Uncertainty Propagation Explained#

In Numcertain#

Numcertain performs uncertainty propagation for math operations under the assumption that the values being combined are unrelated to one and other, as such the covariance \(\sigma_{ab}\) can be assumed to be zero, reducing the computation of propagated uncertainity to simple functions of prior expectations and standard deviation.

The arethmetic operations implemented in Numcertain are detailed in the Implementations table below:

Arithmetic Implementations#

Expectation

Standard Deviation

\[z=a+b\]
\[\sigma_z=\sqrt{\sigma_a^2 + \sigma_b^2}\]
\[z=a-b\]
\[\sigma_z=\sqrt{\sigma_a^2 + \sigma_b^2}\]
\[z=ab\]
\[\sigma_z=ab\sqrt{\frac{\sigma_a}{a}^2+\frac{\sigma_b}{b}^2}\]
\[z=\frac{a}{b}\]
\[\sigma_z=\frac{a}{b}\sqrt{\frac{\sigma_a}{a}^2+\frac{\sigma_b}{b}^2}\]

Alternative Methods#

In order to accurately propagate uncertainties of related values the derivative of the computed expectation must be known with respect to expectations it is comprised of. Automatic differentiation (autodiff) provides a mechanism for computing the derivative of arbitrary functions with respect to their components by exploiting the fact that all codes, regardless of complexity, are reduced to a sequence of primative arithmetic operations during execution for which the derivatives are known, by applying the chain rule the overall derivative can be determined automatically.

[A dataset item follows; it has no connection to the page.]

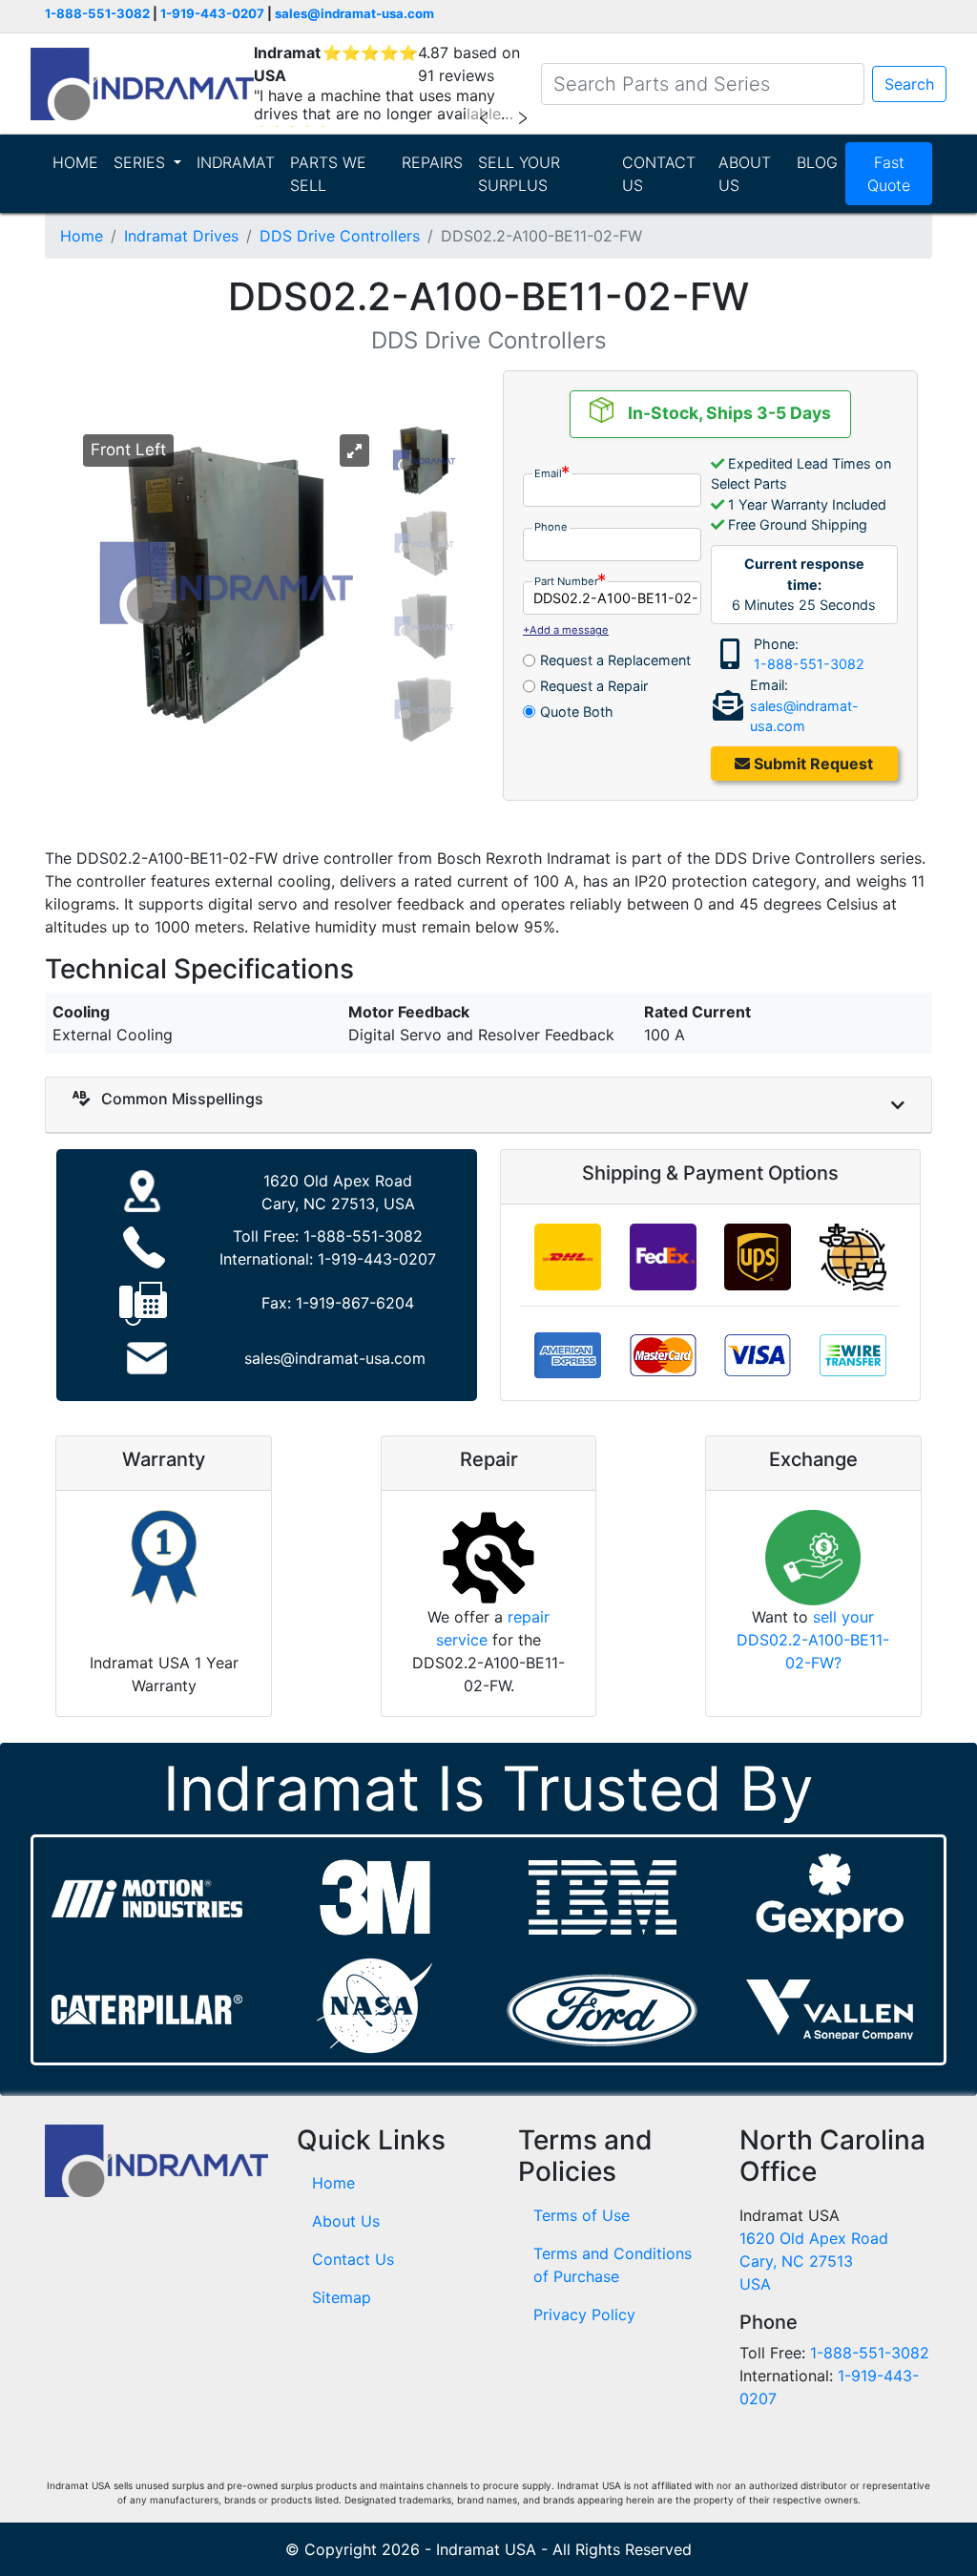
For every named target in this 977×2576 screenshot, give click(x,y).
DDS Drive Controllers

The python package Uncertainties provides a python data type which performs autodiff to propagate the corresponding uncertainity, unforunately due to Implementation as a python object the library is non-performant when used for array math.

Similarly, the python package soerp extends this technique to perform second order error propagation, but suffers from the same issues.

The python package mcerp approximates uncertainities with use of space sampled Monte Carlo methods, but suffers from the same issues.

The python package jacobi propagates uncertainities with use of but is quadratic in space and is therefore inappropriate when used for array math.

Whilst Propagation of Uncertainty with autodiff, describes the use of autodiff provided by the python package JAX in propagating uncertainities for array math. This approach provides accurate estimates with good performance, however its use limits portability between array backends.